USANDO AS INFORMAÇÕES
a – Reescreva o trecho do texto sobre o Cirque du Soleil que vai de "De um momento" até "830 mil euros).", inclusive, trocando "tendas" por "lonas".
b – Responda com base no texto sobre o Cirque du Soleil:
(i) Desde que década a companhia vem mudando o paradigma do circo?
(ii) Quem é o atual presidente da companhia?
(iii) Quantos funcionários tiveram o trabalho paralisado?
c – Dê seguimento ao texto sobre o Cirque du Soleil a partir do ponto em que ele termina.

TEXTO DE ORIGEM
De um momento para o outro, a maior companhia de circo do mundo, que desde a década de 80 vem mudando o paradigma e a ambição deste género popular de espectáculo, viu-se na contingência de fechar as portas e esvaziar as tendas. E se, no ano passado, a empresa arrecadou, segundo o The New York Times (NYT), uma receita de mais de mil milhões de dólares, o Cirque du Soleil depara-se presentemente com uma dívida num montante muito próximo dos mil milhões (mais de 830 mil euros).

“Ninguém jamais imaginou o que poderíamos fazer se perdêssemos 100% da nossa receita”, disse ao NYT Mitch Garber, actual presidente da companhia, comparando mesmo a situação actual de pandemia e as suas consequências na indústria do espectáculo e do entretenimento com a Grande Depressão dos anos 1930, nos EUA.

Além da paralisia do trabalho dos quase cinco mil funcionários (cerca de 95% do total dos efectivos da companhia), e das suas implicações na vida de cada um, o Cirque du Soleil vive também o espectro da falência. E isso é uma questão que, no Quebeque, ganha um significado também nacional.

[Dados recolhidos]
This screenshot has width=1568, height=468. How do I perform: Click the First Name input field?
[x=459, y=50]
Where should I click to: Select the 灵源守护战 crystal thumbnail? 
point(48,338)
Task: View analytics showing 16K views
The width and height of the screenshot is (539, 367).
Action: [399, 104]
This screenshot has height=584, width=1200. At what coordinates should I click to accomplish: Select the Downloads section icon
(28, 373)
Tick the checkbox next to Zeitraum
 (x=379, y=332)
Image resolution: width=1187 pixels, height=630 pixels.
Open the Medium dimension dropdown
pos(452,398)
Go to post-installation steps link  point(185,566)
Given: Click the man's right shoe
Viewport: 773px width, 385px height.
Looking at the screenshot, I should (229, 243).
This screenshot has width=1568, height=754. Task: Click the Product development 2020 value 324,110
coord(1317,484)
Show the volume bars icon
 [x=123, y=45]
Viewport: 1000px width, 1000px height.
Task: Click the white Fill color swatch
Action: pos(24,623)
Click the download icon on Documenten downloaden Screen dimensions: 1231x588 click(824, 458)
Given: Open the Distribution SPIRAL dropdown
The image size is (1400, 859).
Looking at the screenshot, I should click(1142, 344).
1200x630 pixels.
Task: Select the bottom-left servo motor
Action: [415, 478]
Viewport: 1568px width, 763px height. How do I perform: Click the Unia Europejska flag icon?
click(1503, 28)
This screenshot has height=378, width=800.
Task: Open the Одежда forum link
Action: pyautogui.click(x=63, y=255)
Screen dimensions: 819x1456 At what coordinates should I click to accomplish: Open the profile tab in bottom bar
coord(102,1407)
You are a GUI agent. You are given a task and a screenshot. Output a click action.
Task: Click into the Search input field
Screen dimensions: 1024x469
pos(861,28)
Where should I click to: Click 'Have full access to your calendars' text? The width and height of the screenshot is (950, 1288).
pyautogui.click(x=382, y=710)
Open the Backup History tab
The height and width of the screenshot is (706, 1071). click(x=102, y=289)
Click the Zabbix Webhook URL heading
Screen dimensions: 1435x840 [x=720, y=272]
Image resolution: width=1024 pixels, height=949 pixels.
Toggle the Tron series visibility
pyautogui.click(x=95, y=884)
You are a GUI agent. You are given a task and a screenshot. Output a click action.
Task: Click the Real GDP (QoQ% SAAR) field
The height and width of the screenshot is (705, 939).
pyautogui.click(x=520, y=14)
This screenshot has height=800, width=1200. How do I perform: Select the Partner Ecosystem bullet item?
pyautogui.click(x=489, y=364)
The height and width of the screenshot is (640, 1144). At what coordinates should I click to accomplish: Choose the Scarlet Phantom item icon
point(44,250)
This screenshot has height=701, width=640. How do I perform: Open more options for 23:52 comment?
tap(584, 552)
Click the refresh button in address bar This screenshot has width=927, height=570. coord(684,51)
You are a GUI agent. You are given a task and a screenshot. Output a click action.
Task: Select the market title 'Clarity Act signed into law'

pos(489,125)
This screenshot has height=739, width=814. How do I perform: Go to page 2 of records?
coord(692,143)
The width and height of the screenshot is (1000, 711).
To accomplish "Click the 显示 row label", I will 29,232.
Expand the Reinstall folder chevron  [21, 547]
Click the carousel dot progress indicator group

RESPOSTAS ÀS TAREFAS
a –
De um momento para o outro, a maior companhia de circo do mundo, que desde a década de 80 vem mudando o paradigma e a ambição deste género popular de espectáculo, viu-se na contingência de fechar as portas e esvaziar as lonas. E se, no ano passado, a empresa arrecadou, segundo o The New York Times (NYT), uma receita de mais de mil milhões de dólares, o Cirque du Soleil depara-se presentemente com uma dívida num montante muito próximo dos mil milhões (mais de 830 mil euros).

b –
(i) Desde a década de 80.
(ii) Mitch Garber.
(iii) Quase cinco mil, cerca de 95% do total dos efetivos da companhia.

c –
Revolução estética no circo

Fundado em 1984 por um colectivo de performers, dançarinos, acrobatas, músicos e outros artistas liderado pelo ex-comedor de fogo Guy Laliberté, e que começou por deliciar os espectadores no porto antigo de Montréal, no St. Lawrence River, Le Cirque du Soleil mudou a visão contemporânea desse que já fora “o maior espectáculo do mundo”, mas que entretanto tinha entrado em decadência.

Antes da pandemia, a companhia continuava a apostar em desafiar os limites do género, com produções diversas, algumas muito bem-sucedidas como O, uma extravagância sobre o tema da água, em Las Vegas, que atraía 10 mil espectadores por noite, ou The Land of Fantasy, que em Hangzhou abria as portas da China para o imaginário ocidental do showbizz. Outras, nem tanto, como com a combinação hollywoodesca de teatro e acrobacia Parabour, em Nova Iorque, em 2016, um musical cuja produção custou 25 milhões de dólares e se mostrou um fracasso na Broadway; e como depois aconteceu também com a produção para Las Vegas R.U.N.

Estes fracassos surgiram depois do negócio milionário que Guy Laliberté realizou em 2015 ao vender a maioria do capital do seu circo por 1,5 mil milhões de dólares a um fundo texano liderado pela TPG Capital (60%), e também aos chineses do Fosun Capital Group (20%) e a um fundo de pensões do Quebeque (CDPQ).

É nas mãos destes accionistas que está agora a batata quente da situação aflitiva do Cirque du Soleil, que a agência Moody’s já declarou “em risco elevado de falência até ao final do ano”, refere o Le Monde.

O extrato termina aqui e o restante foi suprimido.